Des conclusions plus nuancées d’un éditorial accompagnant l’étude

Les deux auteurs australiens rédacteurs de l’éditorial soulignent que la détection accrue dans la stratégie de dépistage assisté par IA incluait les cancers du sein invasifs, généralement avec des caractéristiques pronostiques favorables et notamment l’absence de métastases ganglionnaires, mais aussi les formes in situ. Pour eux, étant donné que la maladie in situ en particulier peut être cliniquement non progressive, ceci a obligatoirement des implications dans le surdiagnostic et le surtraitement qui en découle. L’assurance concernant la détection précoce de cancers cliniquement progressifs sur la base des caractéristiques descriptives ne nie pas le fait que 30 % de la détection différentielle dans le dépistage assisté par IA était une malignité in situ. Le surdiagnostic ne doit pas être une préoccupation négligée ou minimisée.

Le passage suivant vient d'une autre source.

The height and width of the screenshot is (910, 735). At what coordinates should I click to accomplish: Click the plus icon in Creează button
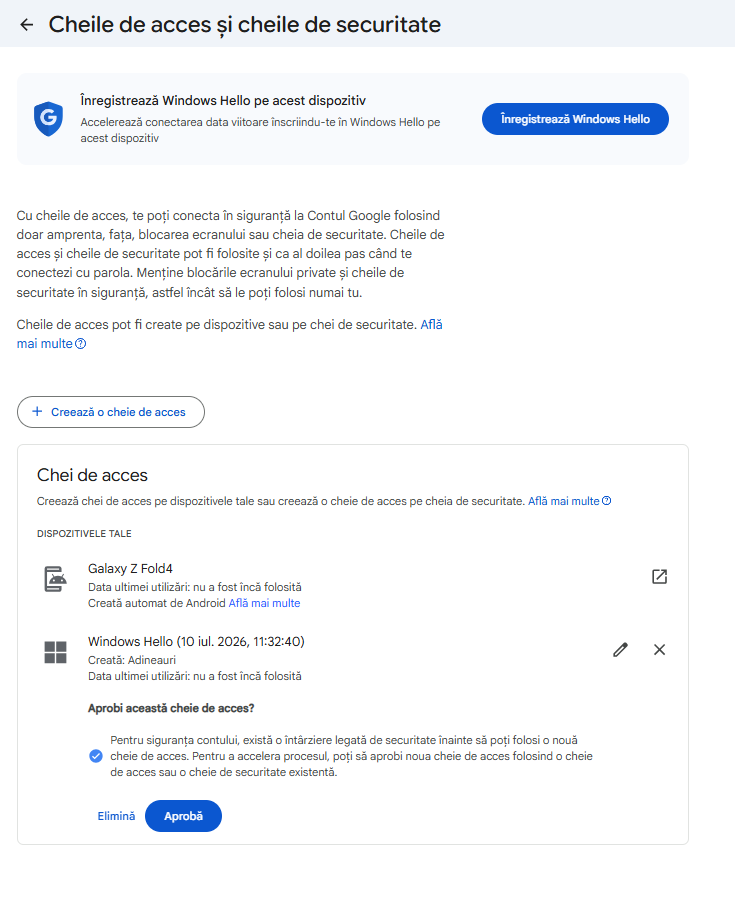(x=37, y=411)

Par conséquent, comme l’ont reconnu les auteurs-mêmes de l’essai, il sera nécessaire d’attendre le critère d’évaluation principal de cet essai randomisé, à savoir les taux des cancers d’intervalle, pour démontrer si la détection accrue de cancers dans le dépistage assisté par IA telle que rapportée dans MASAI a eu pour effet de réduire effectivement les taux de cancers du sein les plus agressifs.

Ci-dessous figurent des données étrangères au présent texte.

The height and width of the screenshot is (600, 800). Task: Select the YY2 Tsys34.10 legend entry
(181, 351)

Il est probable, à terme, que la double lecture standard des mammographies soit progressivement supprimée des programmes organisés de dépistage du cancer du sein à condition que des essais supplémentaires ou des études de mise en œuvre démontrent une récupération des cancers d’intervalle, les plus menaçants.

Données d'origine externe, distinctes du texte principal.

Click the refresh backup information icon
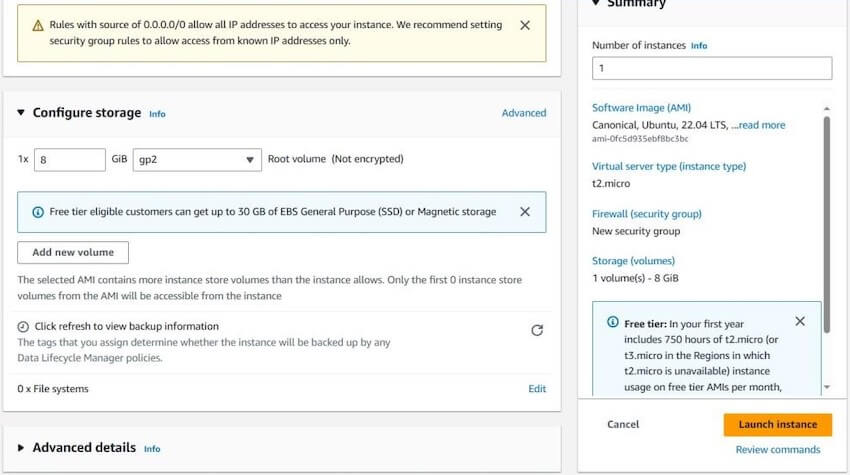Viewport: 850px width, 475px height. coord(537,330)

Une autre condition est que les lecteurs humains restent un élément central du dépistage, conformément aux attentes des femmes, et dans la mesure où l’IA n’est pas à 100% infaillible. .

Commentaires Cancer Rose

Tout d’abord, dans cet article les taux de détection sont présentés comme significatifs.
D’où viennent les 29% de cancers détectés en plus grâce à l’IA ?
Comme expliqué dans l’article, les taux de détection du cancer étaient, en valeurs absolues, de 6,4 pour 1 000 femmes parmi les participantes dépistées dans le groupe avec IA, et de 5,0 pour 1 000 dans le groupe sans IA.
la différence relative, (c’est à dire en comparant les deux groupes) s’obtient en calculant le ratio du groupe test (avec IA)/ groupe référent (sans IA).
A savoir ici 6,4/5,0 : 1,29 ; l’augmentation relative de détecter un cancer grâce à l’IA est de 1,29-1 = 0,29, à savoir les 29% que les auteurs mettent en avant.

Mais la différence absolue de trouver un cancer grâce à l’IA n’est que de 6,4/1000 – 5,0/1000 = c’est à dire de 1,4 patiente/1000 femmes, soit 0,14%
C’est déjà beaucoup moins impressionnant comme résultat.

En résumé, dans le groupe où l’intelligence artificielle a été utilisée, sur 1000 femmes, le nombre de cancers détectés a été de 6,4 tandis que lorsque l’intelligence artificielle n’a pas été utilisée, sur 1000 femmes, le nombre de cancers détectés a été de 5,0. Cette différence annoncée par les auteurs comme « une augmentation de 29% » est une manière artificiellement gonflée de présenter les choses et d’enjoliver la situation.
Parmi ces 1,4 pour 1000 femmes détectées en plus grâce à l’IA, reste encore à savoir combien sont des cancers invasifs et combien sont des in situ, et font partie des surdiagnostics.

Car le surdiagnostic reste encore et toujours un problème entier, qui ne peut être toléré que s’il est minime et si le dépistage démontre son efficacité significative sur la détections des cancers les plus graves. Cela reste entièrement encore à prouver.

Une préoccupation rarement mise en avant est le facteur humain. D’une part, il faut que le radiologue se garde d’être trop confiant dans cette technologie, et sous couvert d’optimiser le temps gagné, ne contrôle pas les résultats en lui faisant aveuglément confiance.
De même, une autre préoccupation est que le radiologue, étant assisté, perde des capacités et des aptitudes de détection, qui s’acquièrent en grande partie avec le temps et la répétition de l’exercice de lecture des clichés.

Comme les auteurs eux-mêmes l’avancent, l’humain reste indispensable, car d’autres capacités entrent en jeu dans le diagnostic d’un imageur, à savoir son expérience et sa capacité de jugement critique sur un résultat d’IA qui lui paraît discutable.
L’IA n’est pas infaillible, et, en matière de dépistage, il reste à démontrer encore que cette innovation rime avec progrès.